Do pewnego momentu nie brałem za bardzo udziału w transferze. Po prostu powiedziałem agentom, co mnie interesuje i żeby spróbowali mi znaleźć nowy klub. Były zapytania z Bułgarii czy Turcji, ale te kierunki mnie nie interesowały. Gdy dowiedziałem się o ofercie z Genoi, to niemal od razu dostałem dokumenty i podjąłem decyzję właściwie w ciągu jednego dnia. Transfer został przeprowadzony błyskawicznie. Nie było nawet rozmowy z trenerem Genoi, jaką widzi dla mnie rolę w zespole. Bardzo cieszę się, że udało mi się utrzymać w Serie A. Do tej pory zawsze grałem w najwyższej lidze – najpierw z Cracovią w ekstraklasie, teraz tak samo jest we Włoszech. To dla mnie powód do dumy. Moje szczęście w nieszczęściu Chievo, że spadło z ligi. Trafiłem jednak do renomowanego klubu i do miasta, które całe żyje piłką. Jadę do Genoi pełen optymizmu i będę walczył o swoje.

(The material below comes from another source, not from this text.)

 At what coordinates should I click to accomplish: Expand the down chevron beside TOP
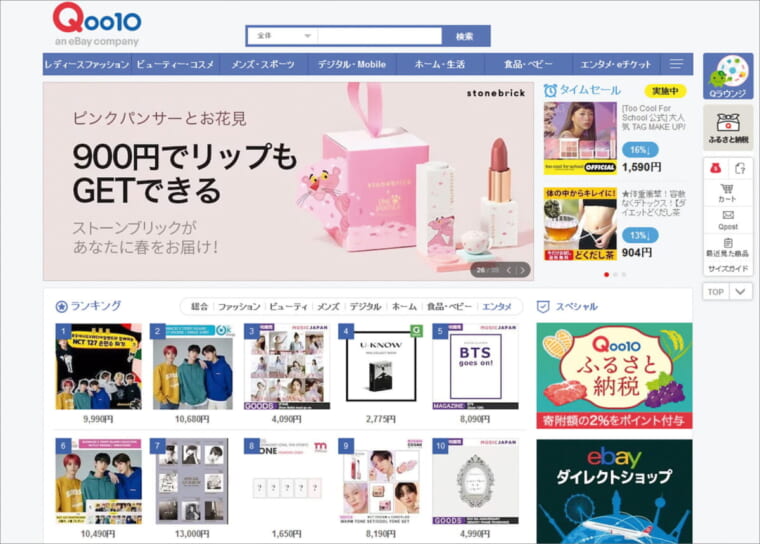[741, 292]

Krzysztof Piątek wyrobił Polakom w tym klubie świetną markę.
Na pewno to, jak w tym sezonie grał w Genoi, pomogło w transferze i to nie tylko mnie, ale także innym polskim piłkarzom, którzy trafili do Serie A. Zrobił nam świetną renomę. Ścieżki przecierali też inni i teraz Polakom łatwiej znaleźć klub we Włoszech. Mamy tu polską kolonię.
W Genoi ma pan godnego rywala – Domenico Criscito to nie tylko reprezentant Włoch, ale także kapitan zespołu.
Nie obawiam się rywalizacji. Chcę w Genoi grać i taki mam cel. W Chievo też walczyłem o miejsce na przykład z Massimo Gobbim i się nie poddawałem. Tak samo będzie w Genoi. Zamierzam walczyć o bez względu na to, kto będzie rywalem. Sporo zawodników wraca z wypożyczeń, a kolejni są kupowani. Na każdej pozycji w zespole będzie więc mocna rywalizacja. Dopiero przyszedłem do klubu, jest też nowy trener, więc wydaje mi się, że każdy będzie miał czysta kartę do zapisania. Wkrótce zaczynamy okres przygotowawczy i mam nadzieję, że przekonam do siebie szkoleniowca. Liczę na to, że zrobię kolejny krok i rozegram więcej minut w nadchodzącym sezonie. Myślę też o tym, by w końcu zasłużyć na powołanie do reprezentacji Polski. To mój kolejny cel.
Sam pan wywołał ten temat. Ostatnio na lewej obronie w kadrze występuje prawonożny Bartosz Bereszyński. Po prawej gra z kolei pana kolega z młodzieżówki – Tomasz Kędziora. Widzi pan dla siebie miejsce?
Mam nadzieję, że jak będę zdrowy i będę regularnie grał w klubie, to wreszcie odbiorę telefon od selekcjonera. Może ten sezon będzie dla mnie przełomowy i coś w tym temacie się ruszy. Marzę, by zagrać w tej najważniejszej reprezentacji seniorów.